The last few days have been difficult on Jerome Tang and everyone else associated with the Kansas State men’s basketball team, but it was tough to realize that while watching the Wildcats defeat LSU 75-60 on Saturday at Pete Maravich Assembly Center.
K-State blocked out myriad distractions, which included senior forward Nae’Qwan Tomlin being removed from the roster earlier in the week, and then went on the road and turned in its most impressive effort of the season.
Even though the Wildcats (8-2) are off to a good start, they have rarely looked like a finished product during their first 10 games. Four of their wins came in overtime and two of their losses weren’t competitive. This was the first time they passed the eye test.
Perhaps that is why Tang beamed with pride as if his team had just won a NCAA Tournament game afterward. He promised to celebrate by eating Beignets.
“Our guys were just so locked in today,” Tang said. “I was so proud of them. They followed the scouting report. When you’re on the road, teams will make a run at you. They did and we didn’t flinch. You know, I am just really, really proud.”
It is apparently not easy to rattle this group.
Even after chaos broke loose back home earlier this week when Tomlin was dismissed from the team for reasons that Tang and others within the K-State athletic department clearly didn’t agree with, the Wildcats found a way to block out all that off-court drama and play inspired basketball.
Cam Carter put on a show in front of friends and family while playing in his home state by scoring 21 points. Arthur Kaluma continued his recent hot streak with 17 points. Tylor Perry made several big plays in the second half on his way to 14 points.
The Wildcats surged ahead by 17 early in the second quarter and then saw that lead dwindle all the way down to three. But they punched back. They looked like the opposite of a distracted team.
“It’s been a whirlwind with everything else that has been going on,” Perry said. “But we are resilient. We have coaches that make sure we keep outside noise as outside noise. We can’t worry about what is going on outside of us. One of the biggest things we preached today was that it was about us. We had the determination and the grit to come in here and get a road win.”
That couldn’t have been easy to do, because the Wildcats clearly miss not having Tomlin around.
Even after everything that has happened following his October arrest for disorderly conduct, and now his dismissal from the team, they went out of their way to say they were thinking about him.
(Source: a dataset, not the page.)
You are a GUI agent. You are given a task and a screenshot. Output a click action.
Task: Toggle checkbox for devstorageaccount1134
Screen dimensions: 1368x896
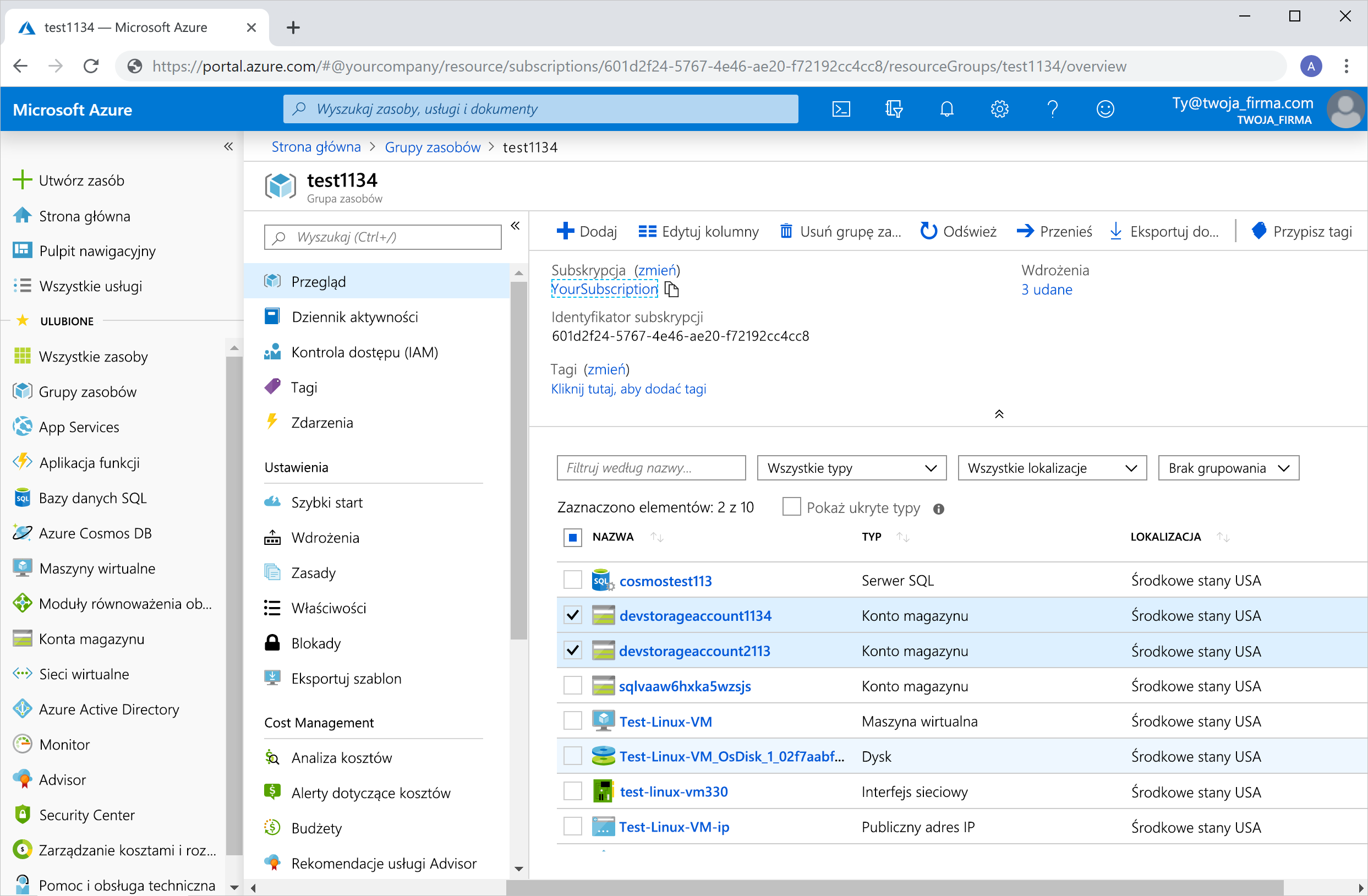pyautogui.click(x=572, y=615)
Tang congratulated Tomlin for graduating from K-State at a ceremony on Saturday back in Manhattan. Then Tang said he was brought to tears on Saturday morning when he thought about how he would never get to mentor Tomlin again.
“He’s going to go play basketball somewhere, and he is going to be fine and we are going to be cheering for him,” Tang said, “but not very many people do what we do away from basketball to help and develop young men. That hurt me that I’m not going to be able to put that into his life everyday.”
Added Perry: “We love him to death. We wish the absolute best for him. I can’t wait to see what his future holds.”
Still, in a weird way, not having Tomlin around seemed to make this team more focused.
“Everybody knows that he’s not coming back to save us,” Carter said. “No one is. It’s just us. We are all we have, and we have got to play together.”
It was obvious from the start of this game that the Wildcats weren’t messing around. They scored the first five points of the afternoon and came up with big plays on both sides of the court every time they needed them.
The last few days have been incredibly stressful. But this game was a release.
No one would have blamed K-State for suffering an emotional letdown and playing one of its worst games. The opposite happened on Saturday against LSU.
This team was locked in.
“I felt like our guys had a lot to play for,” Tang said, “and a lot to be focused for and a lot to be thankful for. That allowed them to put their energy in the right place.”